Loftium, a new Seattle-based company, promises to help with one of the biggest hurdles for renters struggling to purchase a home in high-priced cities: the down payment. But the promise comes with a catch: to receive the assistance, the new homeowner must agree to list a bedroom in his house on AirBnB for up to three years. Loftium takes 70 percent of the rental income, with the remainder going to the homeowner. The assistance ranges up to $50,000, calculated by how much rental income the unit is expected to bring.
For now, Loftium only operates in Seattle, where the median home price is $400,000, but the start-up would like to expand into other hot housing markets. It’s easy to see why millennials struggling with ever-increasing rents would find the offer attractive. Saving for a down payment is the number one obstacle cited by those struggling to purchase a home. As more and more individuals flock to high-cost cities in search of jobs and urban life, that barrier will only rise along with the housing costs.
The options for these urban enthusiasts are few. Many are saddled with student debt, so they are faced with either over-leveraging themselves through low down payments or else trying to rely on mom, dad, or grandpa to help with the purchase (then potentially owing taxes on that generous gift). Loftium, on the other hand, only requires that the owner list the property for the agreed-upon time period, with no penalty if the rental income turns out to be lower than expected. If the homeowner decides to end the agreement, the remaining theoretical rental income is owed, along with a 15 percent penalty, or Loftium can put a lien on the property.
But what does it say about modern life that Loftium could have stumbled onto a successful business model? Should these individuals be seeking to move into homes they couldn’t otherwise afford in exchange for their privacy? Typically, the American dream follows a predictable pattern: job, marriage, saving, a house, and kids. Loftium presents a decidedly strong step in another direction, exchanging the savings hurdle for only partial ownership, and one shared with an ever-changing cast of strangers.
Government Subsidizes Family Separation
This vision of the American dream is relatively new. Before the rise of suburbia, multigenerational living was quite common. As Jonathan Coppage traced recently for the Washington Post, post-war trends rapidly increased the number of nuclear family units, as housing subsidies, Medicare, and Social Security made families less dependent on each other.
Zoning restrictions also increased atomization, as the types of residences allowed in residential zones became increasingly restricted, disallowing accessory dwelling units and other forms of housing that encouraged families to stay together. Where previously family life frequently required many individuals across generations to pitch in to support each other and the household, the American dream now meant something entirely new.
Beyond multigenerational living, housing costs previously could also be covered by turning one’s home into a business. Operating as a boarding house or hosting long-term renters contributed income that provided financial stability. But zoning changed these options as well, cutting off access to ownership and valuable rental options for those living in cities.
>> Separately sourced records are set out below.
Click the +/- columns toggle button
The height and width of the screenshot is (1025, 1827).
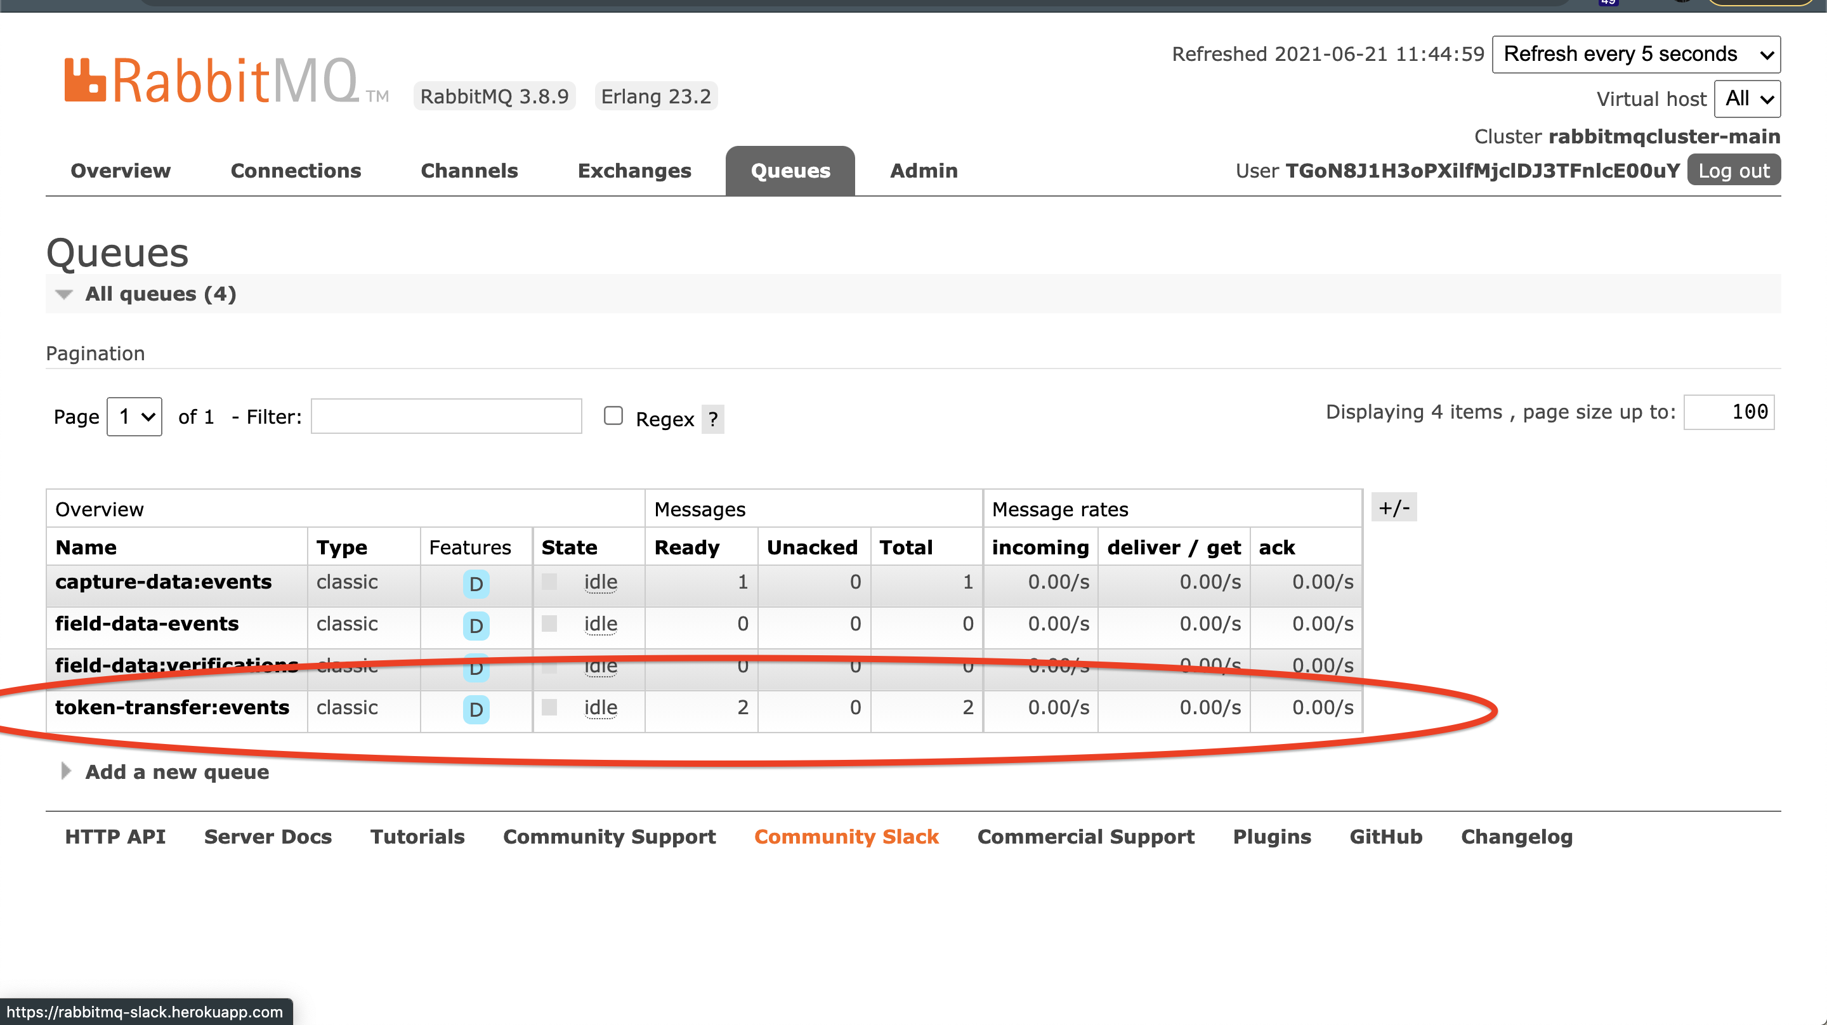coord(1393,508)
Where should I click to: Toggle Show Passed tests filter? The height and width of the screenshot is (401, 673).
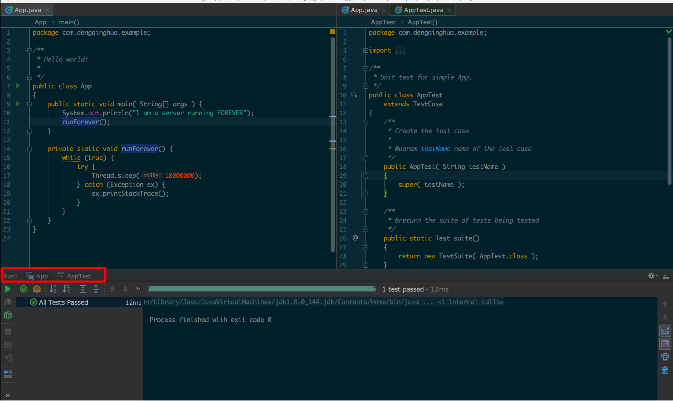tap(24, 289)
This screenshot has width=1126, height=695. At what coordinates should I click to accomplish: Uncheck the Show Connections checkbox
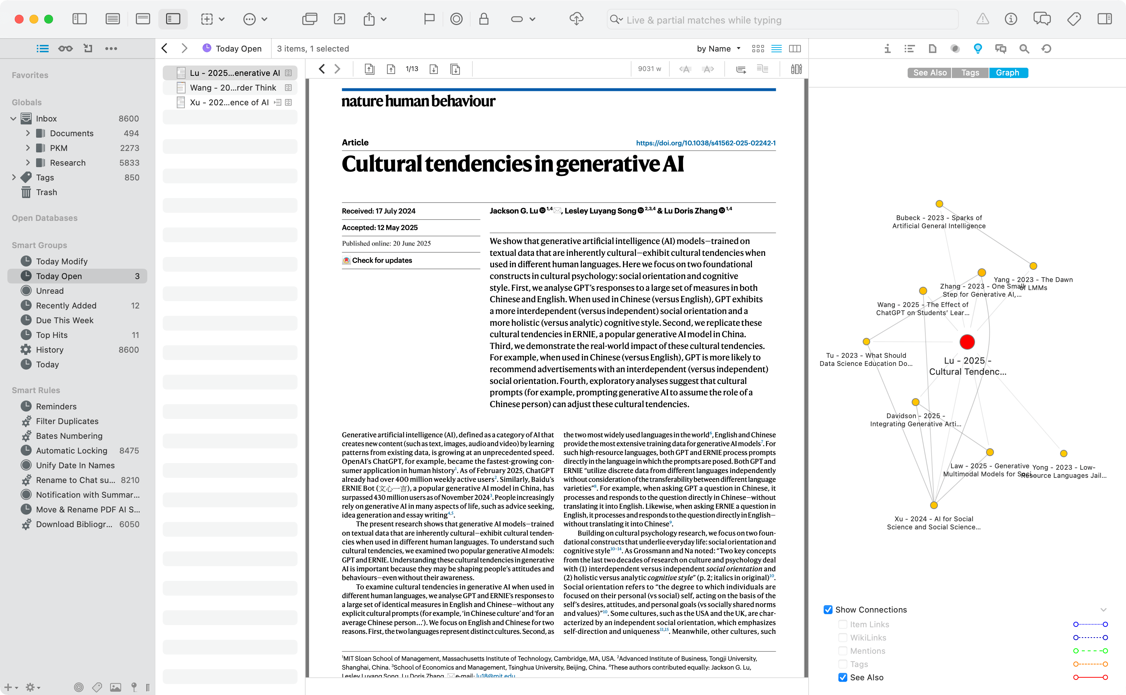coord(828,610)
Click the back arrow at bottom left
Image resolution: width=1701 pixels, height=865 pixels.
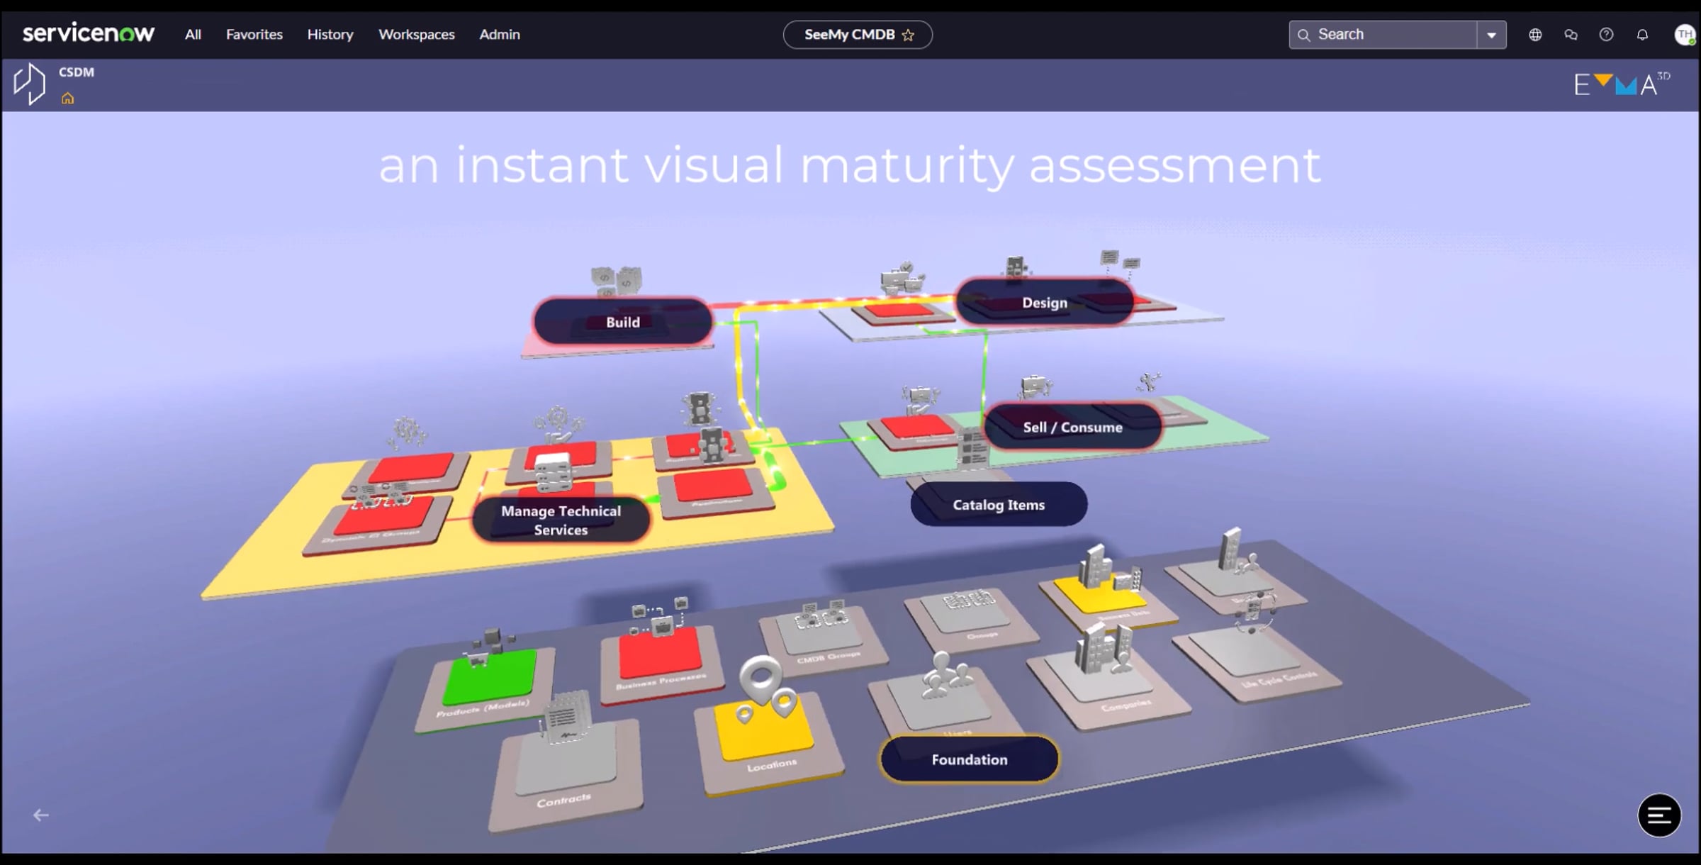pos(40,815)
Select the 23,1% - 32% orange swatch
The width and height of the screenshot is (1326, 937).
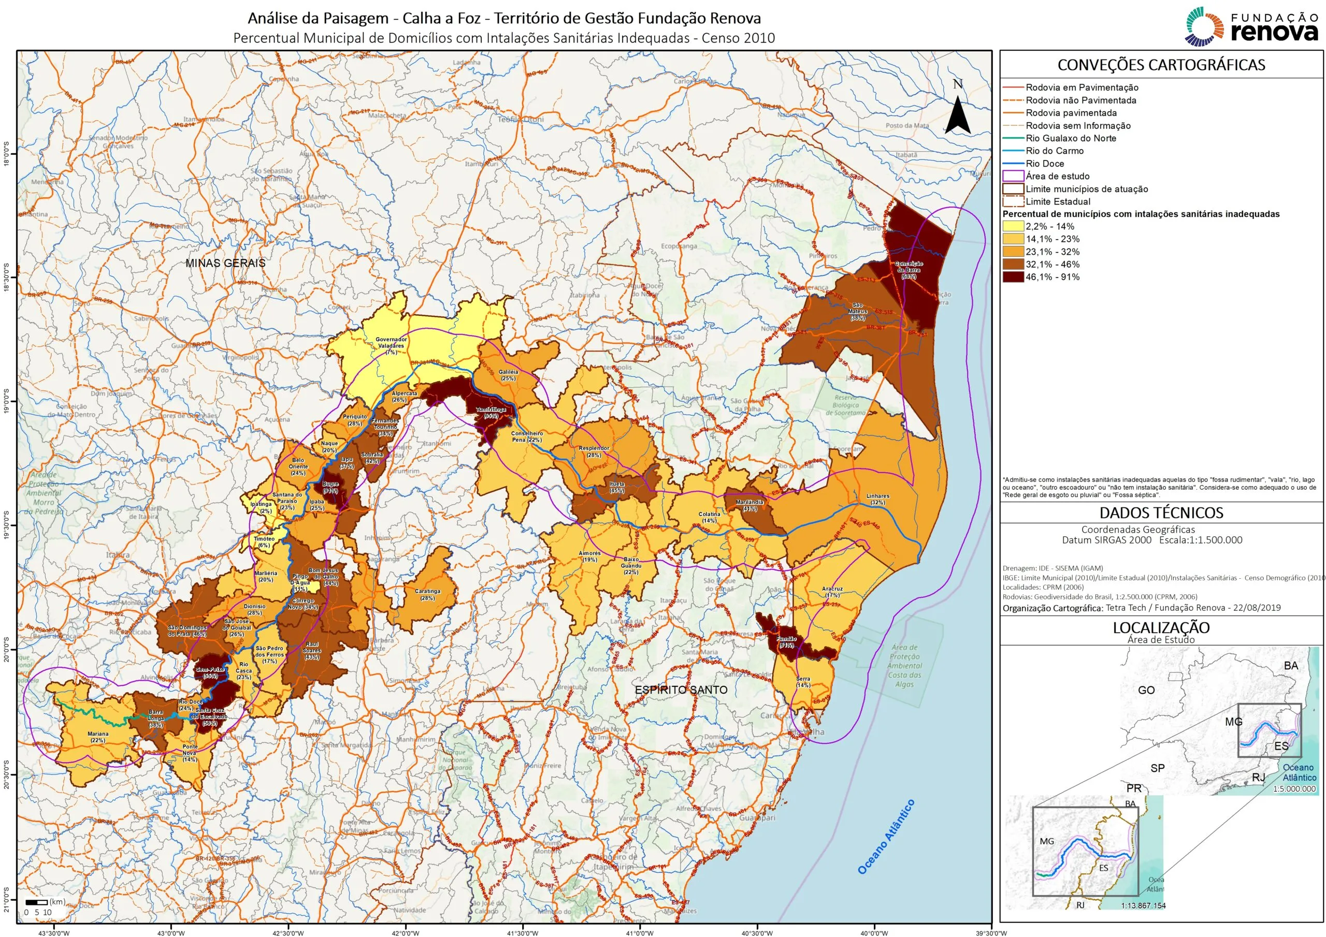pyautogui.click(x=1013, y=252)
In our brave, new, technology-enabled world, Loftium provides a new arrangement that frankly looks a lot like the old arrangements, but with one large difference: in the traditional arrangements, those supporting the household were those with whom we shared long-term bonds, most frequently in the form of extended family, but also in the form of long-term renters, where the possibility of friendship and mutual dependence is real.
With Loftium, the cast of characters is ever-changing, and while it may be exciting for some to entertain countless new individuals from a variety of backgrounds, the arrangement is mainly transactional. It’s an in-between state, one that trades the privacy of our modern American dream without gaining the benefits of our earlier household structures.
What We Sacrifice for Opportunity
Is it a bad thing to further cement our independence from our more traditional supportive arrangements in this way? While it could be seen that way, a solution like this lowers the barriers to other parts of American life we value very much. For those who choose to move to high-cost cities in search of opportunity, the obvious alternatives to an arrangement like Loftium are those mentioned above: either renting forever, and thus never building equity through ownership, or taking on high, overly leveraged mortgages.
At the same time, geographic mobility remains dreadfully low, meaning despite the rising population in these high-cost areas, many more Americans are choosing to stay put rather than move in search of opportunity. In fact, individuals are more likely to move away from productive areas into cheaper ones. Loftium provides an opportunity to move to, or stay and permanently settle in, an area where an individual’s skills can be most highly leveraged, work will be most fulfilling, and individuals can form their own communities outside the household in place of the generational arrangements of the past.
While Loftium certainly looks different than a mother-in-law suite, maybe this modern solution shows that the shift toward completely atomized households was the actual aberration. Much should be done to lower the cost of housing in many of these cities, particularly relaxing the strict zoning codes that constrict housing supply and raise prices.
If that were to happen, perhaps the demand for Loftium would disappear entirely. But the willingness to share space and rely on other inhabitants to make housing possible does show a willingness to break away from the modern version of the American dream for at least a time. It shows, at the least, that just as in the post-war period, the dream is always being redefined.